Hiçbir düzene riayet etmeden dizayn ettiği evin küçük odasına geçti ve ömrü uzun yıllara dayanmış olan sandalyeye oturdu.Gözü,camın kenarına koymuş olduğu çiçeklere ilişti.Solmuşlardı.Bu alzheimer dedikleri şey son üç yıldır hayatının merkezine oturmuş,düzenli olarak suladığı çiçeklerin eski halinden eser kalmamıştı.Bir an olsun çiçekleri kendi hayatına benzetti.Bütün yaprakları solmuş olan bu çiçekler onun hayatını yansıtıyordu.Ayağa kalktı.Çiçekleri sulayacaktı ki hastalığın vermiş olduğu unutkanlıkla çiçekleri sulamadan tekrar oturdu.
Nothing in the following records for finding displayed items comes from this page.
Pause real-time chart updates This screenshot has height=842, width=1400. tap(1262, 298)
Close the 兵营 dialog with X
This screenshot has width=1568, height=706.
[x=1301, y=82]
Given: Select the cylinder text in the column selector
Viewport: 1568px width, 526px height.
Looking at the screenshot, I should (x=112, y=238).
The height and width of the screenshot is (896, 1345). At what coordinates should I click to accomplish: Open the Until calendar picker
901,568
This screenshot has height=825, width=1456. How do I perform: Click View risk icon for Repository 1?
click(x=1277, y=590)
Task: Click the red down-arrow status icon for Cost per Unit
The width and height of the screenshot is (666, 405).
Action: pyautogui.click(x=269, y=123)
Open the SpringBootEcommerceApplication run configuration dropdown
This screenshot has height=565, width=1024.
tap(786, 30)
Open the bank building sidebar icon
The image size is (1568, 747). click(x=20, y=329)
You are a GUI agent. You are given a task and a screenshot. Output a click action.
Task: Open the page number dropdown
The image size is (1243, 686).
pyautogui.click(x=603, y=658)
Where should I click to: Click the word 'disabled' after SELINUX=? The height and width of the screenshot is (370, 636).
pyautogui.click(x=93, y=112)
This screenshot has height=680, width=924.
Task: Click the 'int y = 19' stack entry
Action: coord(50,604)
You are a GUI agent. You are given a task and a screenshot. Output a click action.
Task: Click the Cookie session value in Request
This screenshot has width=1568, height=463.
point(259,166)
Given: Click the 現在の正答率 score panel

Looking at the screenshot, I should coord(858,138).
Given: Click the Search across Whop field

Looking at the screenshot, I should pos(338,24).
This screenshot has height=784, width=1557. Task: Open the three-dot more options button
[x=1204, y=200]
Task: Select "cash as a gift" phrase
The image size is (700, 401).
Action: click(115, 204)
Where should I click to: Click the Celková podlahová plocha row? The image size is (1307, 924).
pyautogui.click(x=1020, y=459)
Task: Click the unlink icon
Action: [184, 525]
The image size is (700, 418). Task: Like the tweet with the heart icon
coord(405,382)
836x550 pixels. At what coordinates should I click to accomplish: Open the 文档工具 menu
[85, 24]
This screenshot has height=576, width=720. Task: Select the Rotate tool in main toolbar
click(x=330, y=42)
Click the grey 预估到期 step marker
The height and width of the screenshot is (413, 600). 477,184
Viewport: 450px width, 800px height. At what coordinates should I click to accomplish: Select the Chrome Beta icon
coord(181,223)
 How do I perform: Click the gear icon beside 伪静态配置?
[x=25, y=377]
Karşısındaki duvarda asılı olan fotoğrafa baktı.Bu hastalığın ona unutturamadığı tek şey o fotoğraftaki kişiydi.Bu kişi onun can yoldaşı,uzun yıllar hayatını paylaştığı adamdı.Ancak bu can yoldaşlığı yaklaşık beş sene önce adamın son nefesini vermesiyle son bulmuştu.Yaşlı kadın, o günden beri yaşamına güçlükle devam ediyordu.Yalnızlığın vermiş olduğu bunalım hayata tutunmasına engel oluyordu.Bundan olacak ki yaşadığı tüm hadiseleri arada bir hatırlayabildiği,çoğunlukla aklına getiremediği yaşanmışlıklara neden olan bu hastalık onda vuku bulmuştu.Arada bir hatırlayabildiği güzel anılarla mutluluk buluyor,bu mutluluğu yaşayabildiği için şükrediyordu.
Biraz hava almak adına bahçeye çıktı.Hava güneşliydi.Güneşin tenini yakması,gözlüklerle bile zar zor gören gözlerinin kamaşması ona mutluluk veriyordu.Kendini çimenlere bıraktı.Ne vakit bu çimenlere uzansa kafasının içini güzel düşünceler sarıyordu.Hayatın kasvetine aldırmadan yaşamına dört elle sarılması gerektiğini kendine bir kez daha hatırlattı.Çok geçmeden bunu da unutacaktı belki ama bunu kendisine defalarca hatırlatmak onun en güzel alışkanlığıydı.